Это был неповторимый момент в их жизни, который они никогда больше не испытают. Часть пустого пространства в ее сердце, вакуума, образованного всеми вещами, которые они потеряли.
– Сюда! – Фрэнсис привел Андреа к дому, в который они вошли через застекленную заднюю дверь.
В доме тоже все было наполнено мгновениями, подобными тем, которые они только что наблюдали во дворе. В каждой комнате было воспоминание. В столовой отец нарезал маленькую индейку на День Благодарения, пока они все ждали, когда он наполнит их тарелки, их глаза блестели от необычайно обильного угощения. В воздухе витал аромат картофеля со специями. Еще одна фотография Фрэнсиса. Он попросил Песочного Человека построить ему шатер из фотографий, которые он с такой любовью хранил, чтобы они помогали ему помнить.
Когда и эта сцена перед ними рассеялась, Андреа и Фрэнсис вошли в гостиную, в сцену, которая происходила после рождественского утра. Обрывки оберточной бумаги валялись вокруг двухлетнего Фрэнсиса, толкающего новый игрушечный грузовик, а Андреа решала головоломку. В комнате пахло сосной и клейкой лентой.
Родители сидели на потертом диване в цветочек со взлохмаченными после сна волосами, с усталыми, но довольными выражениями на лицах. Потом поблекла и эта сцена.
Андреа и Фрэнсис поднялись по ступенькам, покрытым вытертым серым ковром, и заглянули в комнату родителей.
Сквозь дверной проем было видно, как они вчетвером ютились на кровати, читая на ночь сказки. Андреа уловила запах ягодно-мятной зубной пасты. Стопка книг покоилась на тумбочке рядом с отцом. Глаза детей из сна тяжелели под звуки спокойного, завораживающего голоса отца, читающего им «Совиную Луну». В этой сцене они были постарше. Той ночью они сделали селфи, родители натянуто улыбались, потому что Фрэнсис умолял их сделать это для фотографии. Они улыбались для него, хотя на самом деле уже не были счастливы. А Фрэнсис потом распечатал этот кадр на своем компьютере. Эта фотография была сделана за несколько дней до того, как их родители развелись. За несколько дней до исчезновения Фрэнсиса.
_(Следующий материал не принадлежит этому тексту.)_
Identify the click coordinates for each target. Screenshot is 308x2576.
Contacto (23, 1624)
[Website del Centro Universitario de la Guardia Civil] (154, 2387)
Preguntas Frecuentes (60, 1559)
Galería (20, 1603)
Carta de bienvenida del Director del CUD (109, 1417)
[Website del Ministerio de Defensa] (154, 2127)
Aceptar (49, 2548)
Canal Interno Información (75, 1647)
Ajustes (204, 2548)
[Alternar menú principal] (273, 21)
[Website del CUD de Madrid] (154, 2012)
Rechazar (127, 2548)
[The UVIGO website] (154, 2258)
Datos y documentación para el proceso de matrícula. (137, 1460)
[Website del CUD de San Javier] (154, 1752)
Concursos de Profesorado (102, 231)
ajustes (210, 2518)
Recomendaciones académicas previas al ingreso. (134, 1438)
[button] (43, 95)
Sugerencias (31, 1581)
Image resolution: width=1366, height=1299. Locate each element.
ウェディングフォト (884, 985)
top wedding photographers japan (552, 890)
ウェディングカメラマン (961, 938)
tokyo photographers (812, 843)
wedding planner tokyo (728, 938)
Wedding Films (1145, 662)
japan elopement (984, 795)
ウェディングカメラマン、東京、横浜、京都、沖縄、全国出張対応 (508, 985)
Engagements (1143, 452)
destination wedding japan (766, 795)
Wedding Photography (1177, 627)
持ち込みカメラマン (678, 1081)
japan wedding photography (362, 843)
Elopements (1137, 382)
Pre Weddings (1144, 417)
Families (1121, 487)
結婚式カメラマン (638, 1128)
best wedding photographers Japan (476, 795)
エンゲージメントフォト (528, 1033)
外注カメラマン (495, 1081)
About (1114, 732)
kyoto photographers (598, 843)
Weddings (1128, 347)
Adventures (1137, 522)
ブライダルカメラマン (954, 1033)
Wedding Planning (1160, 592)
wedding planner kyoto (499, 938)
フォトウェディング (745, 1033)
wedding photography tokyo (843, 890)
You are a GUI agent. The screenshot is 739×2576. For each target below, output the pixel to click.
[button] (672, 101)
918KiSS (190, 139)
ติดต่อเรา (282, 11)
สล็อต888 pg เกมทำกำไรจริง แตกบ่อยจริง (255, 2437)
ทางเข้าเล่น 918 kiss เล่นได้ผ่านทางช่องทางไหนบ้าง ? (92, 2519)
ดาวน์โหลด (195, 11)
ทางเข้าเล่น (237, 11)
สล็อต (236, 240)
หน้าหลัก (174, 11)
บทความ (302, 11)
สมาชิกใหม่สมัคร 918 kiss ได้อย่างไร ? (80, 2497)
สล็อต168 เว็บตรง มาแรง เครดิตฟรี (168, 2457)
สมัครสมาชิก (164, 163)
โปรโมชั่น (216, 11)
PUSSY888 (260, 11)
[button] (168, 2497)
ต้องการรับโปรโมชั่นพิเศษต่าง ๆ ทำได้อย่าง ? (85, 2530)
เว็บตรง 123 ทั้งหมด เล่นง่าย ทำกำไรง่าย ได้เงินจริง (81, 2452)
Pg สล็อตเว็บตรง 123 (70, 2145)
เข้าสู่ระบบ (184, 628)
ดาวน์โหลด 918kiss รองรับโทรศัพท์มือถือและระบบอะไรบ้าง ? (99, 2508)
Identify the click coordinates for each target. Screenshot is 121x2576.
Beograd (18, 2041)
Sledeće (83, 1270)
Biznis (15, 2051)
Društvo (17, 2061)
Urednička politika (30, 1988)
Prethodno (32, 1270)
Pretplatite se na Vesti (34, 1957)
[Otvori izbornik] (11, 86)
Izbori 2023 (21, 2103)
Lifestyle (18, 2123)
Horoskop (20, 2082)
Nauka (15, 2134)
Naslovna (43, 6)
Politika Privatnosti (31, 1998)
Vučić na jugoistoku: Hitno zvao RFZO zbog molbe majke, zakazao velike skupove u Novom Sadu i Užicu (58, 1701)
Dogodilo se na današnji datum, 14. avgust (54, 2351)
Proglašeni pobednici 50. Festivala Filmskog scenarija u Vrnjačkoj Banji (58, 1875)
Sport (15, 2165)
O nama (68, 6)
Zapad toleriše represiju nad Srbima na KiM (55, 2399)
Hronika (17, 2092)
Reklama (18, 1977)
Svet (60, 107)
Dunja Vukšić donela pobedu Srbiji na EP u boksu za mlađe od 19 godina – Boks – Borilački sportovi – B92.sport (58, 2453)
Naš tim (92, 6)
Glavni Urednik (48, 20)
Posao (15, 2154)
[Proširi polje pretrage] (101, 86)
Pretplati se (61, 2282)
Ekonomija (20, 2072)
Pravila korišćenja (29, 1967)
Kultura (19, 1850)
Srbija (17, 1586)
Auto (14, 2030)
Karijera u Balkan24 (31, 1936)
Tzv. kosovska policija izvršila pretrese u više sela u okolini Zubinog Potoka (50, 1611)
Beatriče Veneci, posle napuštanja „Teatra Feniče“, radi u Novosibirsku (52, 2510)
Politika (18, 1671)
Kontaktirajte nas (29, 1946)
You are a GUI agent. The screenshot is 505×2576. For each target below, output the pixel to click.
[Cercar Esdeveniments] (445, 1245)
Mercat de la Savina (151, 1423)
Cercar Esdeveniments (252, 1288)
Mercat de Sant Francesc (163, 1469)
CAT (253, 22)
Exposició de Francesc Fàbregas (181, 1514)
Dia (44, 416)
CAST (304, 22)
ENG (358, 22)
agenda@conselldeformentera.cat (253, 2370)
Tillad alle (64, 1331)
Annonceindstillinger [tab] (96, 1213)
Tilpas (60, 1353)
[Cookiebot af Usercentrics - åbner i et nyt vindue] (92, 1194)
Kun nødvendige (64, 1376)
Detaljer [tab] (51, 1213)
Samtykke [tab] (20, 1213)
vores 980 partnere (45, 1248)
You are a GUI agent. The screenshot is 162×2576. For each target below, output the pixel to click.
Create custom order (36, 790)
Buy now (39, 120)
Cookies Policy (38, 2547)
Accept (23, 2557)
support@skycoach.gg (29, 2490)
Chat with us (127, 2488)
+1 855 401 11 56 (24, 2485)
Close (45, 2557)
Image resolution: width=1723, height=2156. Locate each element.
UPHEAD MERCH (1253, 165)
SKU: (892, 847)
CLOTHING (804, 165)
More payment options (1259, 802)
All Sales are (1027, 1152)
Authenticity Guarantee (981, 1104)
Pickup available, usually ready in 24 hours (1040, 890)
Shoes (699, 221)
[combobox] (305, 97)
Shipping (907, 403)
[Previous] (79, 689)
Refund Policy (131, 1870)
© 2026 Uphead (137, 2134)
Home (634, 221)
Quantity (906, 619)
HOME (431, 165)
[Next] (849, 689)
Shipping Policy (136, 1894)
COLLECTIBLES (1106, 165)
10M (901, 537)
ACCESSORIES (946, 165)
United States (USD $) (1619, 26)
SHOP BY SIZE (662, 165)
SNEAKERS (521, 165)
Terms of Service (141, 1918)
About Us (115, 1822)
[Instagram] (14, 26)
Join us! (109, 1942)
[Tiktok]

Андреа толкнула дверь, чтобы войти внутрь, и ее сердце было настолько переполнено тоской, что казалось, будто оно вот-вот разорвется. Она хотела втиснуться на кровать рядом с семьей, вдохнуть духи матери и одеколон отца, почувствовать мягкость пушистого покрывала, на которое она так часто забиралась, когда была маленькой. На мгновение Андреа попыталась представить, что эта семья настоящая, что она никуда не исчезнет, не растворится в воздухе. Что она сейчас может занять свое законное место на кровати между родителями и остаться там, где они никогда не будут несчастны, где они никогда не потеряют Фрэнсиса, там, где она никогда не застрянет в этом странном и ужасном мире.
– Это конец, – произнес Фрэнсис, его лицо блестело от слез, – это последняя комната моего сна.
Жжение в глазах Андреа было настолько сильным, что они могли загореться. Конечно, это был конец. Эта комната была сценой из последней фотографии на комоде Фрэнсиса. Их последней совместной фотографии. Они смогли пройти через это воспоминание.
Зияющая пустота в душе Андреа напомнила о себе порывом ледяного ветра, пронзившего ее сердце, и затихла привычной тупой болью. Вспоминать было очень тяжело, но, как ни странно, это было в то же время хорошо. Андреа теперь лучше понимала своего брата. Ей было бы трудно уйти из Замечтанья, если бы она все еще хотела обо всем забыть. Но уйти, когда ты хочешь помнить, оказалось ничуть не легче. В этих воспоминаниях было все самое дорогое в их жизни. Несмотря ни на что, Андреа была рада снова пережить эти мгновения, хоть и не наяву. И, возможно, шанс вспомнить хорошие времена когда-нибудь смог бы облегчить боль утраты.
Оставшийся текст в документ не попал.